**What the task asks:** Could you rewrite the rows as a numbered list, from the line with "At what coordinates" through the last line of the rows, skipping blank lines and leaving out the pictures?
::: Records to use :::
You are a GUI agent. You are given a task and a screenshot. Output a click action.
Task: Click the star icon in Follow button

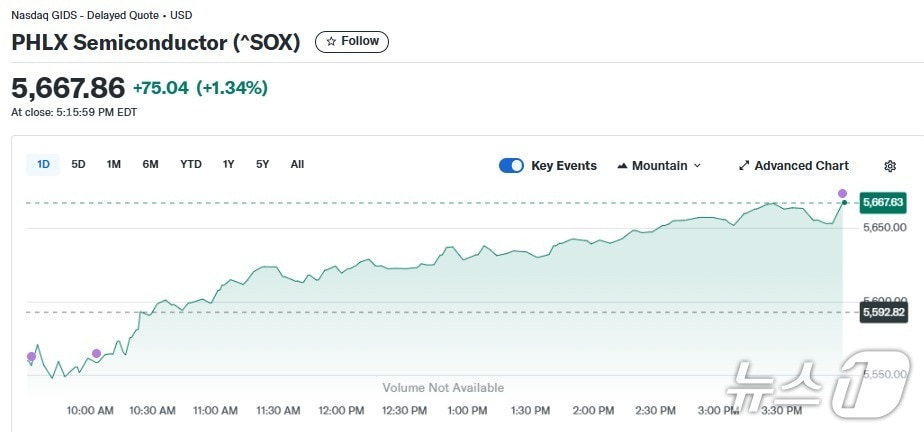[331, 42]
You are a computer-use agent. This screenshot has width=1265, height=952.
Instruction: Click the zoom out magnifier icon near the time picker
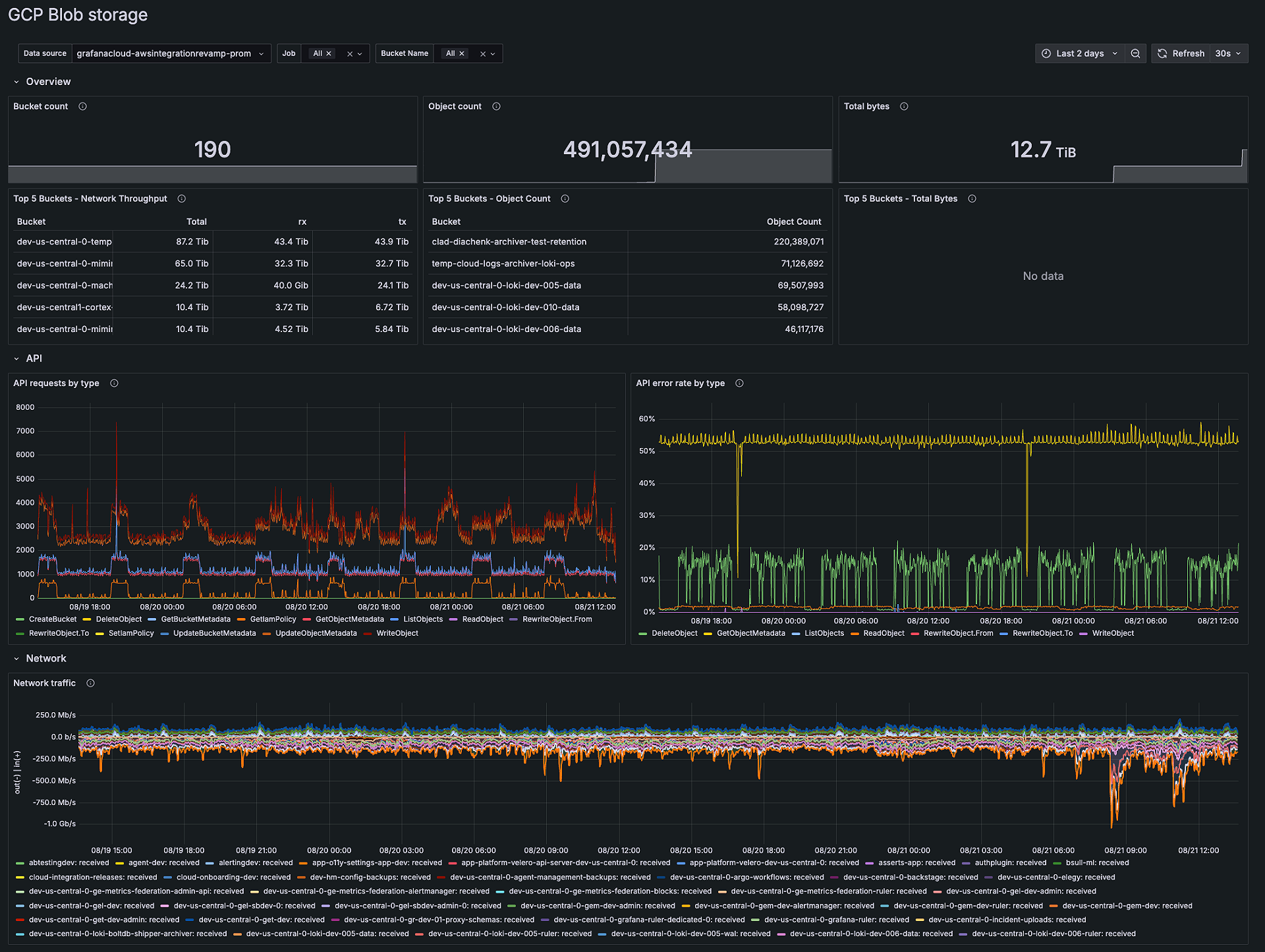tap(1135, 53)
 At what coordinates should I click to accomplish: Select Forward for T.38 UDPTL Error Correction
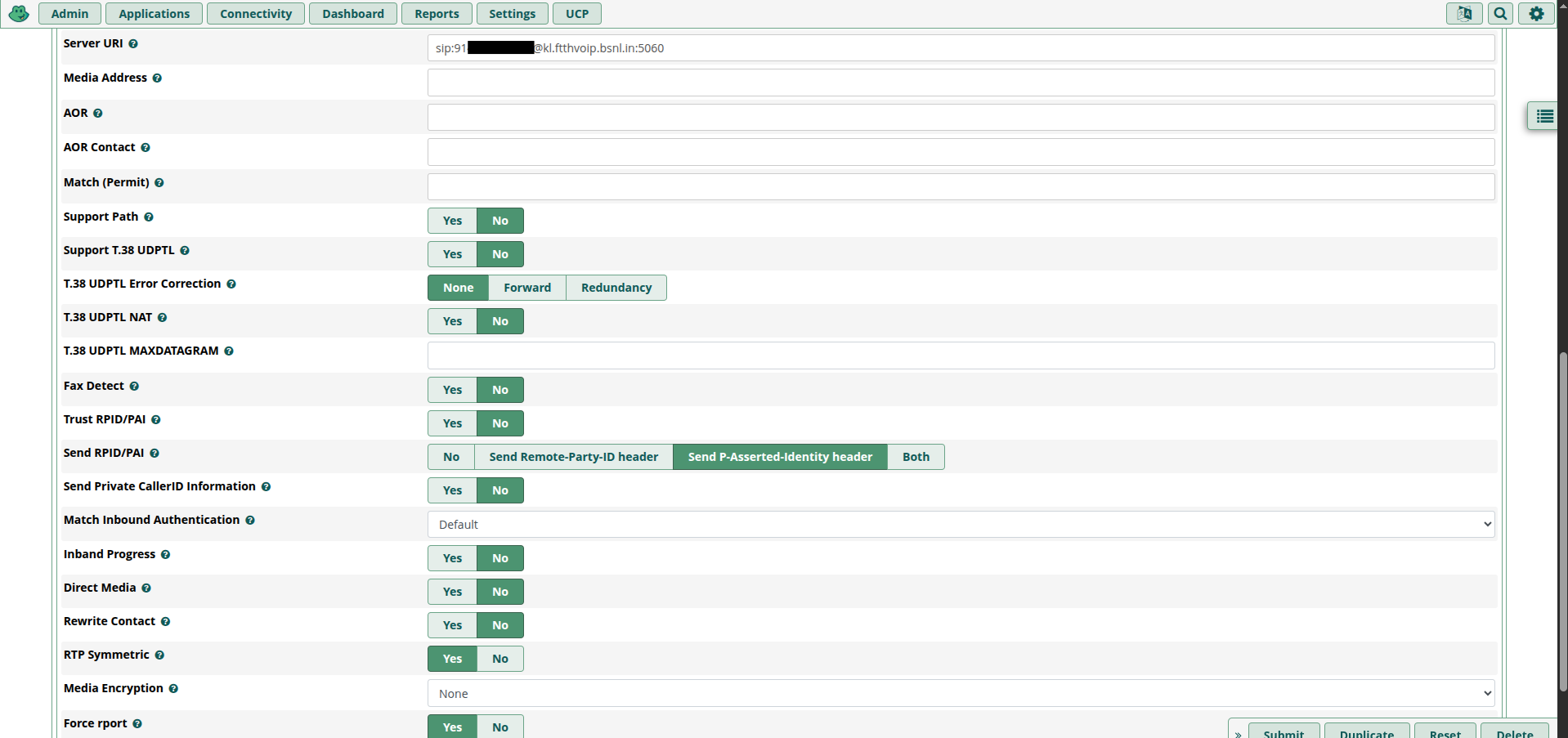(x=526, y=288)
:::
**Final answer:**
1.  At what coordinates should I click to accomplish: Select Forward for T.38 UDPTL Error Correction
2. (x=526, y=288)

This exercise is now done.